Os primeiros trabalhos meus de escrita que levei a público, na verdade, foram de dramaturgia. Tinha um grupo de teatro que encenava as peças que eu escrevia. Íamos para festivais estudantis. Mas isso eu já estava com 30 anos. A poesia eu continuava escrevendo. Era coisa muito minha. Em 2010, quis investir nela, investigá-la e, por isso, comecei uma oficina literária com o escritor gaúcho Paulo Bentancur.
Lá fiz essa investigação, com a ajuda dele, e comecei a ver onde ela cantava, onde afinava, onde desafinava. A poesia foi um processo de autoconhecimento; a oficina foi um processo de investigação sobre a própria poesia. E aí resolvi organizar os livros, mostrar os poemas, enviar para editoras a fim de publicar os livros. E Líria Porto me trouxe para o Facebook.
Sim, os poemas, meus peixes.

3) Quem foram os "mestres" nessa caminhada?
Os mestres foram minha mãe, a própria vida com tudo que a vida traz de dor e alegria, os livros todos que li, os amigos com quem me encontrei, as pessoas que foram o modelo daquilo que não quero ser/estar.

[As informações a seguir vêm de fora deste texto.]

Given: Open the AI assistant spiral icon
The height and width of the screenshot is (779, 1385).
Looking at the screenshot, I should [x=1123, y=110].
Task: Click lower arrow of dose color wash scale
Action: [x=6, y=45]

4) O que é arte? O que é poesia?
Bom, vou responder o que é para mim, pois não sou uma intelectual, sou uma poeta. Arte é uma transcendência criativa de transformação da realidade, a realidade sentida como tal, uma reinvenção para dar novo sentido e, nesse sentido, uma rebeldia, uma não aceitação da realidade vivida. 
Poesia é o poder de traduzir em palavras um olhar transcendente e iluminador sobre a vida, utilizando para isso recursos próprios dessa linguagem, que são aqueles que vão diferenciá-la dos outros gêneros da literatura. Mas se ela não tiver nada de transcendente, nem de iluminador, então não adianta utilizar a técnica. Para mim ela é uma poesia morta, abortada, não chegou a ser.

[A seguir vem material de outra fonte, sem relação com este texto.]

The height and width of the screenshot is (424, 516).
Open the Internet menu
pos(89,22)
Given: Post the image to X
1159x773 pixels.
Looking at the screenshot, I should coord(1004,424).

5) Quem você mais gosta de ler, assistir, ouvir, apreciar?
O que eu mais gosto de ler é filosofia: Bertrand Russell, Spinoza, Nitzsche, Hannah Arendt. De ficção, Katherine Mansfield (Contos) é o livro que mais releio, atualmente. Gostaria de alcançar nos contos uma voz que nunca grita, mas que sempre é expressiva. Acho lindo isso em Katherine. Poesia, ando relendo o Drummond todo e procurando ler os contemporâneos meus, mas é pouco tempo. Leio os poetas que publicam no Facebook e em blogs. Tem muito poeta espetacular na rede. De ouvir, continuo fã de MPB, jazz, blues, tenho ouvido bons rappers brasileiros, uma experiência nova pra mim, uma meninada poeta. Na verdade, sou muito eclética. Assistir tenho assistido pouco. Já fui mais cinéfila do que agora. Quando fico em frente ao vídeo é para ver palestras do filósofo Clóvis de Barros. Aprecio teatro e dança, muito. Sempre que posso vejo algo muito bom.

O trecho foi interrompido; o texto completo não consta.